Work instructions
Return a word-for-word copy of the complete listing below.

*** Given entries ***

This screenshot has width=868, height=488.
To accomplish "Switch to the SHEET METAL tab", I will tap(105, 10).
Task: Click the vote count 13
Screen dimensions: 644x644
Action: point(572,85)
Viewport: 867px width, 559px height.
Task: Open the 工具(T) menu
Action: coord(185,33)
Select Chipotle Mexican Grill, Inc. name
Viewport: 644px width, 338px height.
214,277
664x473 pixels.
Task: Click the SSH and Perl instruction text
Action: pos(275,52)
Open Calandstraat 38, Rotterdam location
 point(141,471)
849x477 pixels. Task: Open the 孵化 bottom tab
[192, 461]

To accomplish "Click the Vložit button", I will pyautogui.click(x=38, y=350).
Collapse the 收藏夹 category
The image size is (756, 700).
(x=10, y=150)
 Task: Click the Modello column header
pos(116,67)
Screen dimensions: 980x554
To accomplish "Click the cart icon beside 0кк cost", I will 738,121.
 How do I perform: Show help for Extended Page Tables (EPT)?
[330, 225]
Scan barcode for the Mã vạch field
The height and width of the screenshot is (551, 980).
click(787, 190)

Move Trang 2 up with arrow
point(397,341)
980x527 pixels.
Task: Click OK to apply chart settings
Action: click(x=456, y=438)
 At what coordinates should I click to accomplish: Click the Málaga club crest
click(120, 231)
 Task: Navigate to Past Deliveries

*** End of Given entries ***

Output below
This screenshot has width=868, height=488.
To accomplish "Switch to the SHEET METAL tab", I will tap(105, 10).
Task: Click the vote count 13
Screen dimensions: 644x644
Action: point(572,85)
Viewport: 867px width, 559px height.
Task: Open the 工具(T) menu
Action: coord(185,33)
Select Chipotle Mexican Grill, Inc. name
Viewport: 644px width, 338px height.
214,277
664x473 pixels.
Task: Click the SSH and Perl instruction text
Action: pos(275,52)
Open Calandstraat 38, Rotterdam location
 point(141,471)
849x477 pixels. Task: Open the 孵化 bottom tab
[192, 461]

To accomplish "Click the Vložit button", I will pyautogui.click(x=38, y=350).
Collapse the 收藏夹 category
The image size is (756, 700).
(x=10, y=150)
 Task: Click the Modello column header
pos(116,67)
Screen dimensions: 980x554
To accomplish "Click the cart icon beside 0кк cost", I will 738,121.
 How do I perform: Show help for Extended Page Tables (EPT)?
[330, 225]
Scan barcode for the Mã vạch field
The height and width of the screenshot is (551, 980).
click(787, 190)

Move Trang 2 up with arrow
point(397,341)
980x527 pixels.
Task: Click OK to apply chart settings
Action: click(x=456, y=438)
 At what coordinates should I click to accomplish: Click the Málaga club crest
click(120, 231)
 Task: Navigate to Past Deliveries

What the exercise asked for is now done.